Teeth whitening — who can provide the service in our state and who can’t — is now the subject of a U.S. Supreme Court case. The N.C. Board of Dental Examiners wants to keep non-dentists from providing the service. Carolina Journal reported on the case/issue in 2012.

The eight-member dental board was created by the General Assembly to regulate the practice of dentistry. The board has justified tougher enforcement by pointing to a subsection of state law that defines practicing dentistry as including the removal of “stains, accretions, or deposits from human teeth.” In the board’s view, teeth whitening is deemed a dental treatment that can be provided only by a state-licensed dentist.

Entrepreneurs, however, say they are being targeted unfairly and forced out of business for applying the same teeth-whitening products that are sold over the counter as cosmetics. Consumers can purchase the products — which are approved for use by the Food and Drug Administration — online or in stores and apply to their teeth at home without a prescription or professional supervision.

Joyce Osborn, president and founder of the Alabama-based Council for Cosmetic Teeth Whitening, a trade association, told Carolina Journal that the issue is not about public health or safety, or even a concern that non-dentists are motivated only by financial self-interest, as the N.C. dental board asserts. Osborn says dentists want to maintain a lucrative monopoly and protect their own revenues from lower-cost competitors. Dentists charge as much as $300 to $700 per treatment, whereas some non-dentists offer the service for less than $100.

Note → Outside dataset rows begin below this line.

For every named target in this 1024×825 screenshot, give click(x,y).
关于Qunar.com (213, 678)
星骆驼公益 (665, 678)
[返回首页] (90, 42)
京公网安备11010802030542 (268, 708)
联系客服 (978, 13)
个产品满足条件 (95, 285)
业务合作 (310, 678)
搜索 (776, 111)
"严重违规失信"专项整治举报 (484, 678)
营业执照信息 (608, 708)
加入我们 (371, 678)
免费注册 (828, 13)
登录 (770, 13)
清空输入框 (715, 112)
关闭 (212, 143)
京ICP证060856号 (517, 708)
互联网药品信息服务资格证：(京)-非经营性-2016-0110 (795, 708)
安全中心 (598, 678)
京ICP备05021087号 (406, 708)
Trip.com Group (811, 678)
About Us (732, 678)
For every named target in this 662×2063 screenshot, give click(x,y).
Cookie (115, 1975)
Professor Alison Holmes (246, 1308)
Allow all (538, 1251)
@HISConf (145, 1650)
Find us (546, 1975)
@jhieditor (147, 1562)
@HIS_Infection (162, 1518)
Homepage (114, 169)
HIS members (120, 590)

Osborn, who invented and markets an FDA-cleared teeth-whitening system, says she’s battled the N.C. dental board and other state boards for several years. “That’s why I founded the council,” Osborn said, “to inform and help members on issues of safety, training, best practices, and appropriate marketing.”

What’s really at play is whether or not there should be competition in the marketplace for these services. And, as you might expect, there are some who don’t like competition. They’d rather circle the wagons and keep everyone else out.

We’ll see what the Supreme Court has to say about it.